By the late 1930s, both Denver and Sea Ferguson were seen as among the wealthiest residents of Indianapolis. In 1941, they opened Ferguson Brothers, a booking agency, which grew rapidly and became the most powerful black-owned talent agency in the country. They helped various orchestras, bands, and vaudeville shows book gigs, including Jay McShann, King Kolax, Tiny Bradshaw, Roosevelt Sykes, Claude Trenier, the Bama State Collegians, Carolina Cotton Pickers, Snookum Russell, Milton Larkin, Clarence Love, Gene Pope, and the International Sweethearts of Rhythm, and organised tours around the South playing to black audiences.

In 1944, Denver Ferguson reopened Le Jazz Hott Spot in Chicago as part of his syndicate. He was a mentor to Sax Kari, who worked for him and who assisted writer Preston Lauterbach in preparing his 2011 book The Chitlin' Circuit and the Road to Rock 'n' Roll, documenting the Ferguson brothers' work and influence.

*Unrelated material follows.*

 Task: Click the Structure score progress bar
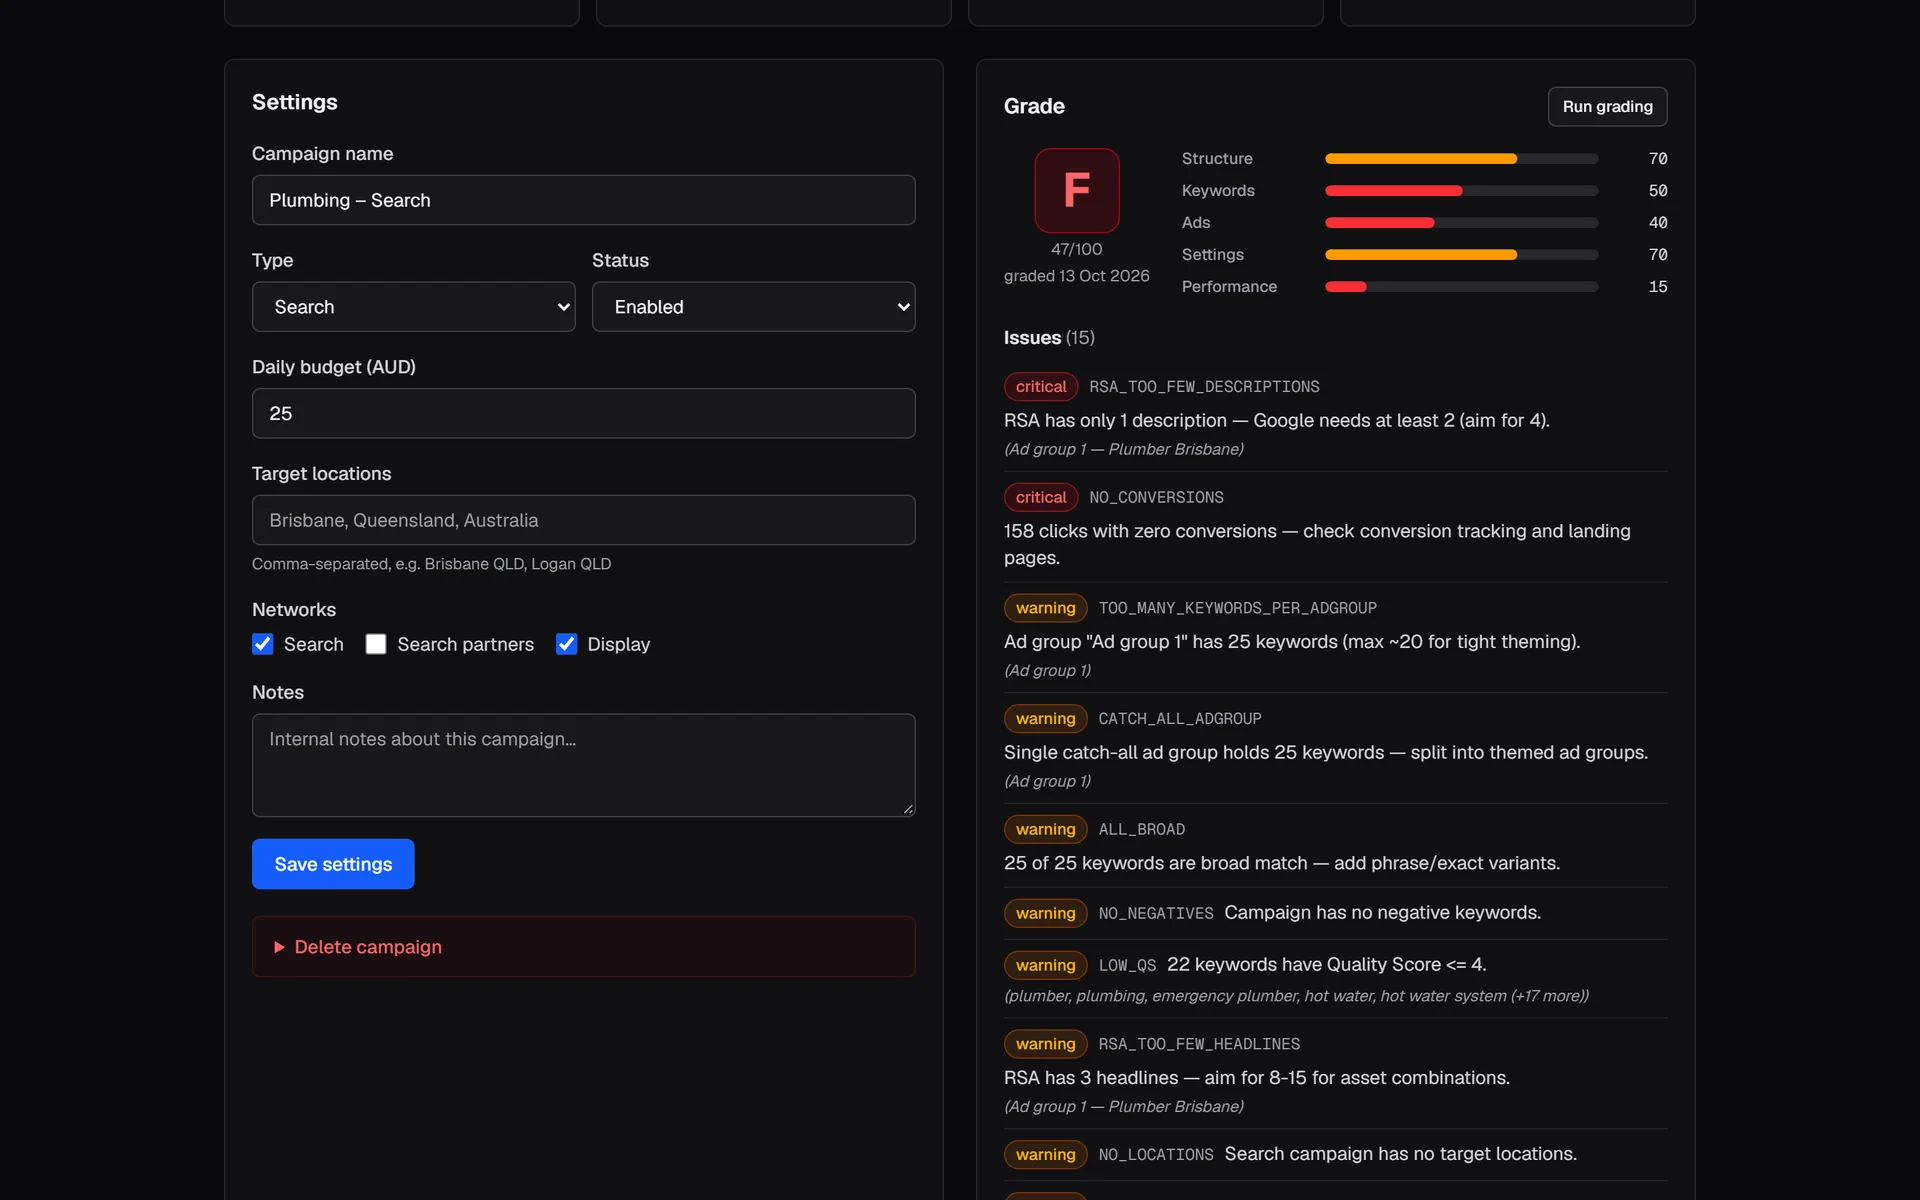[1461, 159]
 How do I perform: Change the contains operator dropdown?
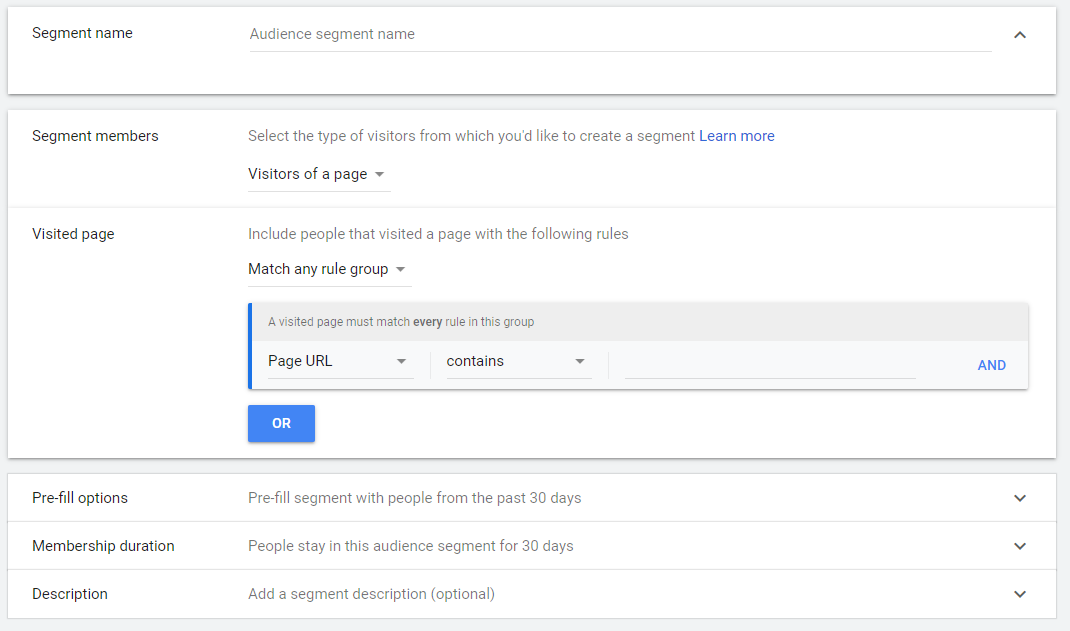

Ferguson faced financial difficulties by the 1950s, losing his Indianapolis tavern and home due to debts, a lawsuit, and a $30,000 divorce settlement paid to his third wife. He declared bankruptcy in 1953.

==Personal life==
Ferguson was married three times, including successively to two sisters, Ruth and Naomi Harrison. From the marriages came three children. Ferguson Sr. later married a German woman, Lilo Rantlach, with whom he had been in correspondence. After a brief marriage, they divorced by 1954.

In 1954, Ferguson faced a lawsuit after an automobile accident.

==Death==
Ferguson died in 1957 in Indianapolis.